Not that any of this should be surprising. This is an Ancelotti-coached team after all, and the 57-year-old Italian's teams always peak when titles are at stake late in the season.












Ancelotti won the first two of his three Champions League titles at AC Milan, where he had spent the final five years of his playing career. 

Ancelotti established his reputation as a Champions League master who gets the most out of his teams late in the season while at AC Milan. In his first five full seasons in charge of the Rossonerri, Ancelotti led the club to three Champions League finals, winning it twice, and only failed to reach the semifinals once.

At Chelsea, Ancelotti led the Blues to their most successful season ever, winning the 2010 Premier League and FA Cup after another ridiculous title run-in. Chelsea dropped just four points in the league after February, and won four of their final eight games by five goals or more, including a title-clinching 8-0 vs. Wigan on the final day.

From there, Ancelotti went to PSG, where Ancelotti struggled early in his first full season, falling to 4th place by December.
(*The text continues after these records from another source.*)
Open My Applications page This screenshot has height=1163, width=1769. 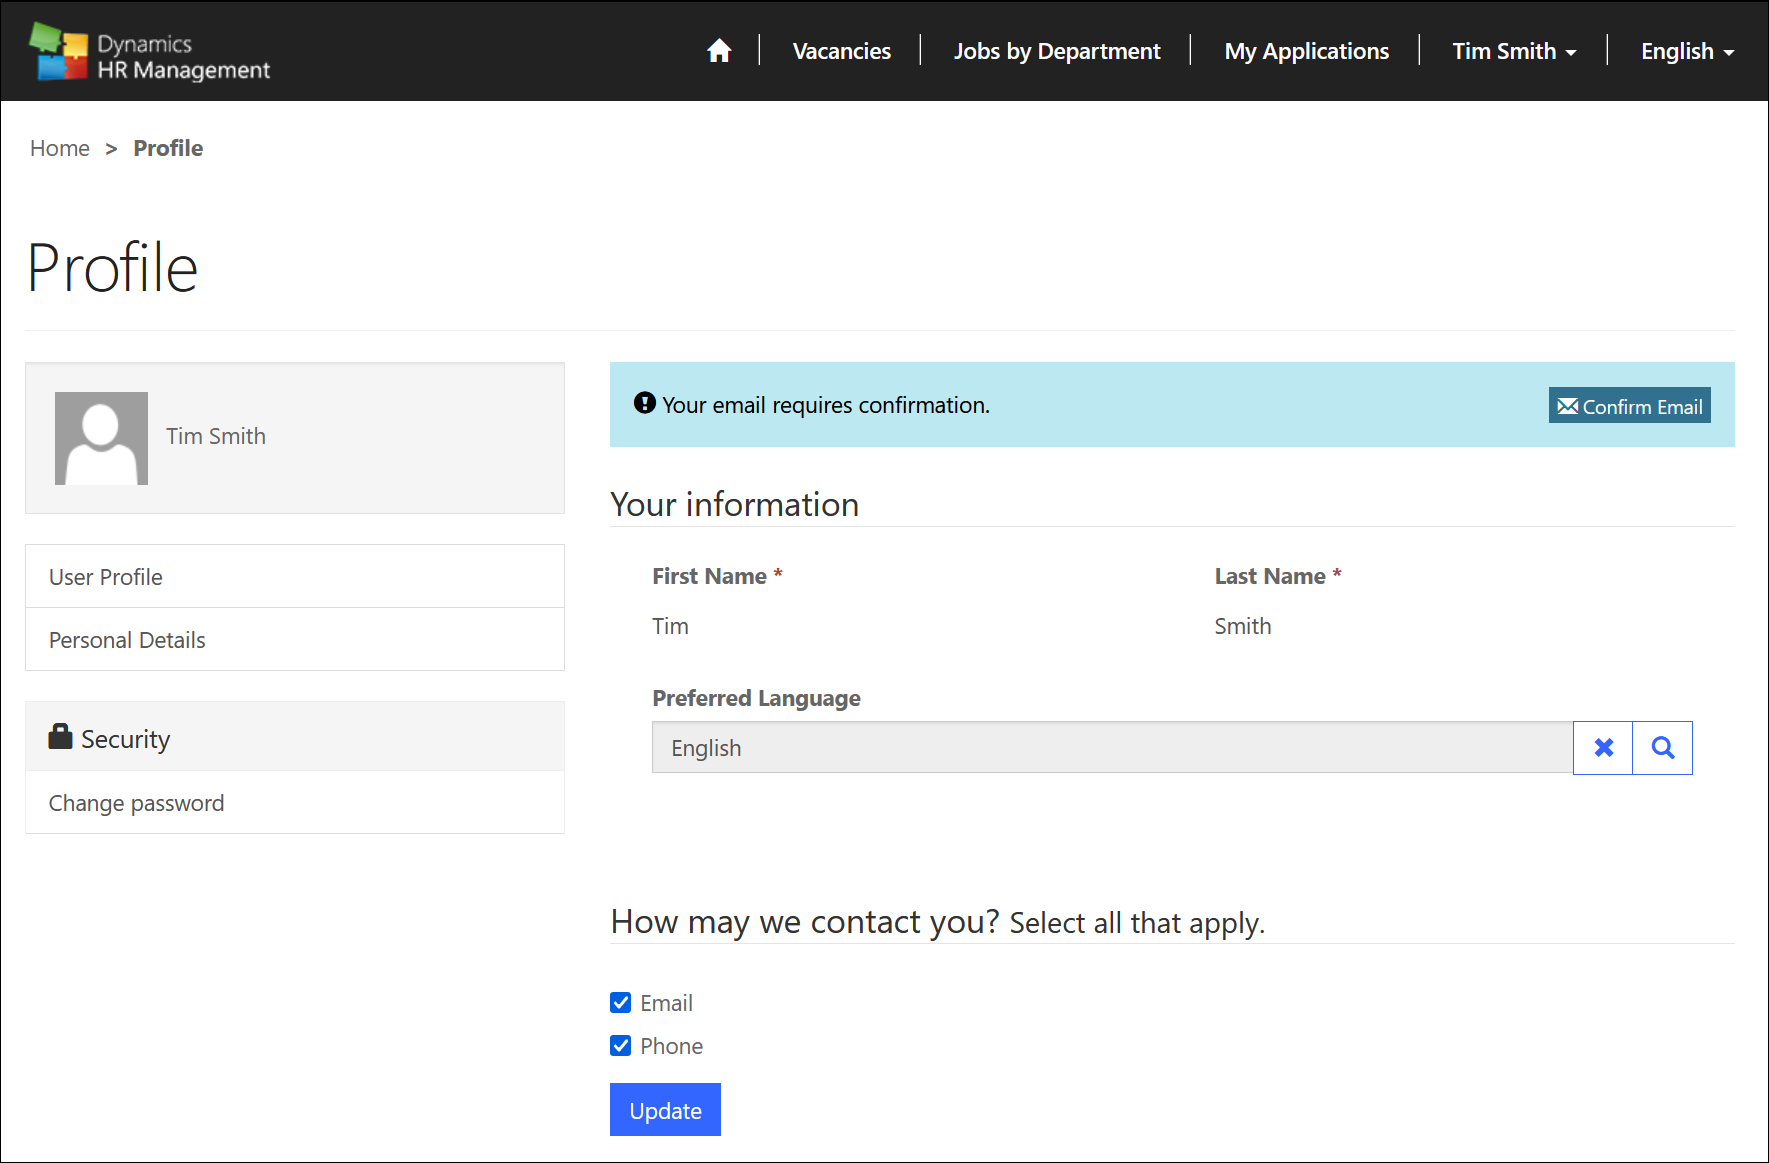coord(1306,51)

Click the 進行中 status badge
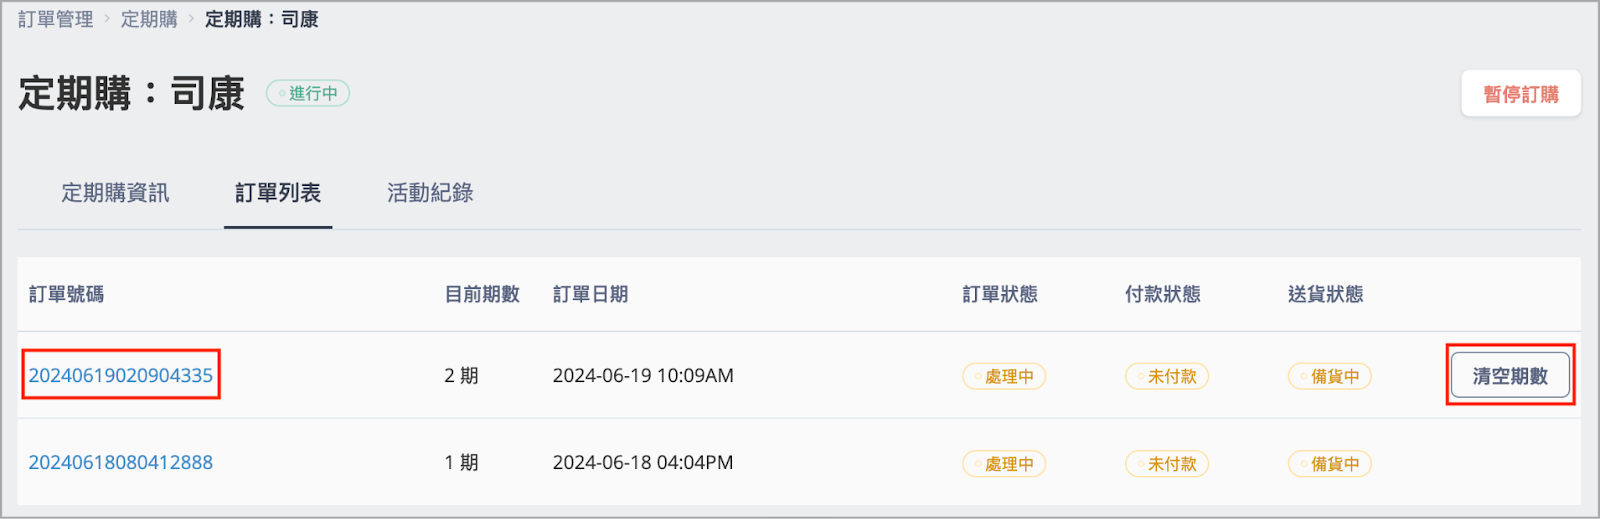(308, 93)
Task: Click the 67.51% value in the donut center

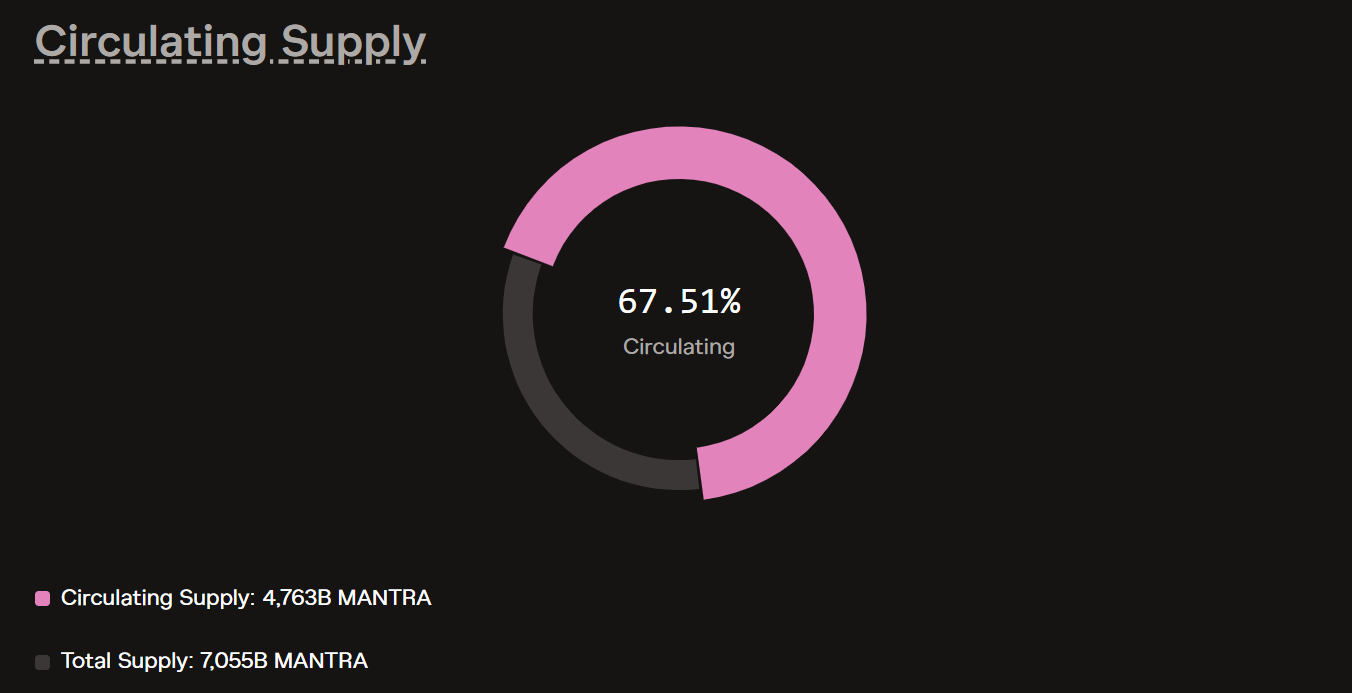Action: [679, 301]
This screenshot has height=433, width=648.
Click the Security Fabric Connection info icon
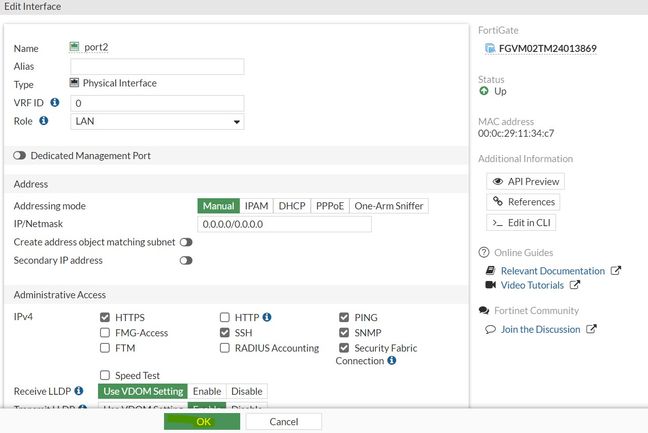click(391, 360)
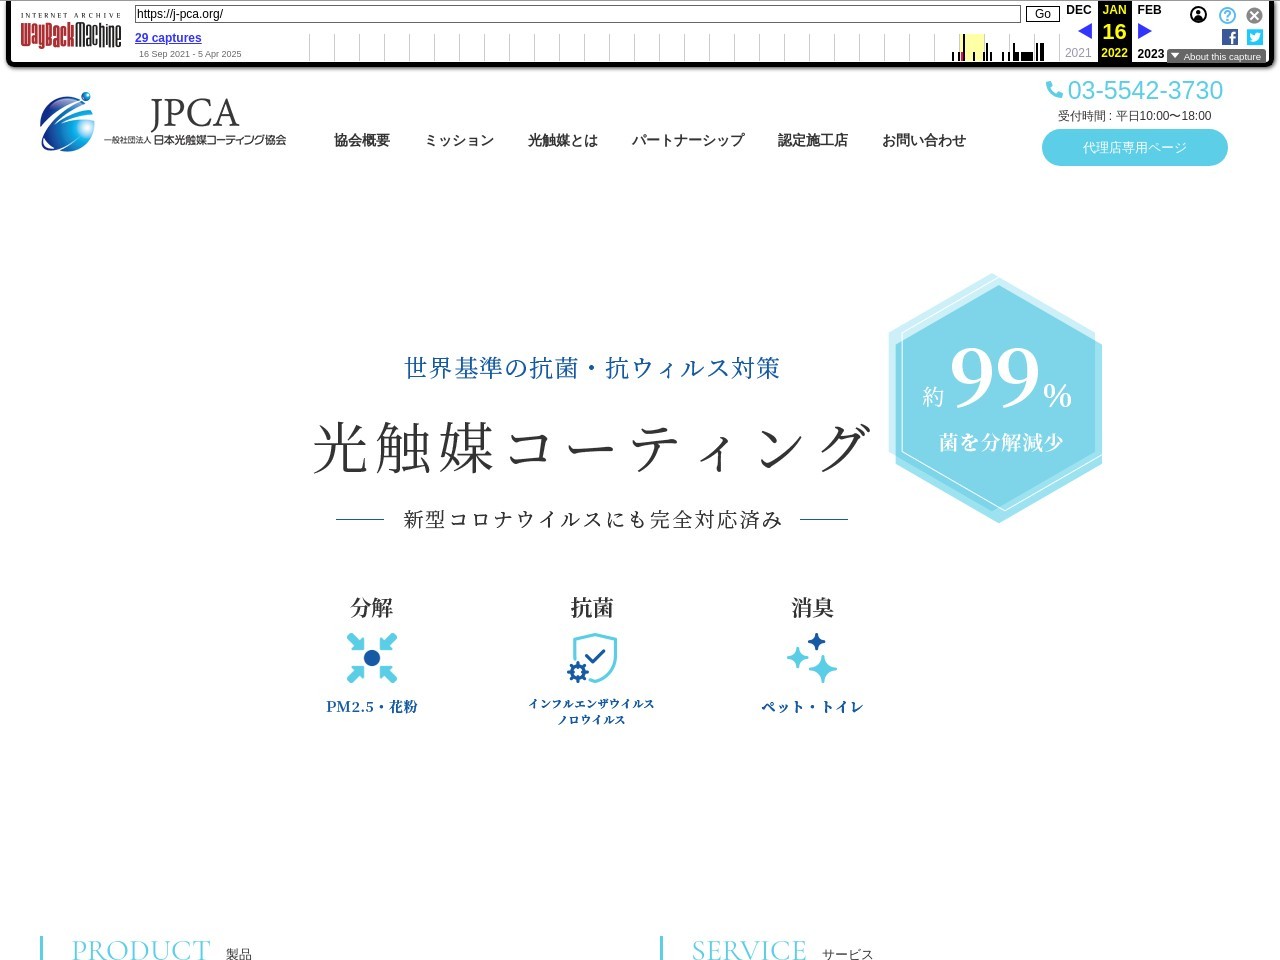Open ミッション menu item
This screenshot has height=960, width=1280.
(459, 141)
But PSG won 18 of their final 23 games to clinch the club’s first championship in 19 years.

At Real Madrid, it was more of the same, with the Merengues going on a 31-game unbeaten run and winning both the Copa del Rey and the Champions League – Ancelotti’s record-tying third European triumph.

When it comes to finishing strong and winning cups, Ancelotti is second to none.

Of course, that can come at the expense of league titles. Ancelotti was only able to win Serie A once, as his Milan teams were too often susceptive to prolonged lulls in the fall and winter months. He didn't win La Liga even once with Real Madrid, unbeaten run be damned, because of their slow starts. However when you're so good in Europe and routinely the best team in Europe each spring, it's hard to complain. And sometimes you're so good that even your mediocre falls are still good enough to capture the league anyway.

Ancelotti is playing right to script in Munich now.


















The results at Bayern hadn’t been the problem. Ancelotti won his first seven games in charge, hardly a slow start, and Bayern have led the Bundesliga for all but three weeks. Still, Ancelotti’s skeptics in Germany grew louder and louder as fall turned to winter. Even though Bayern were winning, they looked a shell of the record-setting Pep Guardiola sides that played a beautiful brand of soccer unlike anything Bayern fans had seen.

Too stagnant on the ball, too vulnerable without it. Bayern’s on-field product had deteriorated, their spoiled fans grew restless and questions began to mount. Had the players become too comfortable under Ancelotti? Did the club miss Guardiola’s relentless intensity and obsessive tinkering?  Would this team actually perform against Europe’s elite when it mattered most? It didn’t help that Ancelotti lost his first “real” two litmus tests, away to Atletico Madrid in the Champions League and the “Klassiker” to rivals Borussia Dortmund.

After each lackluster performance, though, the Bayern brass pled patience. The board had placed their faith in Ancelotti and his sunny track record. And voila, just as the weather’s warming up, Bayern are rolling. Whereas in the Guardiola era the players ran out of gas, Ancelotti’s Bayern go into the season’s most important phase with a full head of steam and playing better than they have all season. Maybe better than any other team there is.

You’ve been warned, Europe. It’s Ancelotti Time again.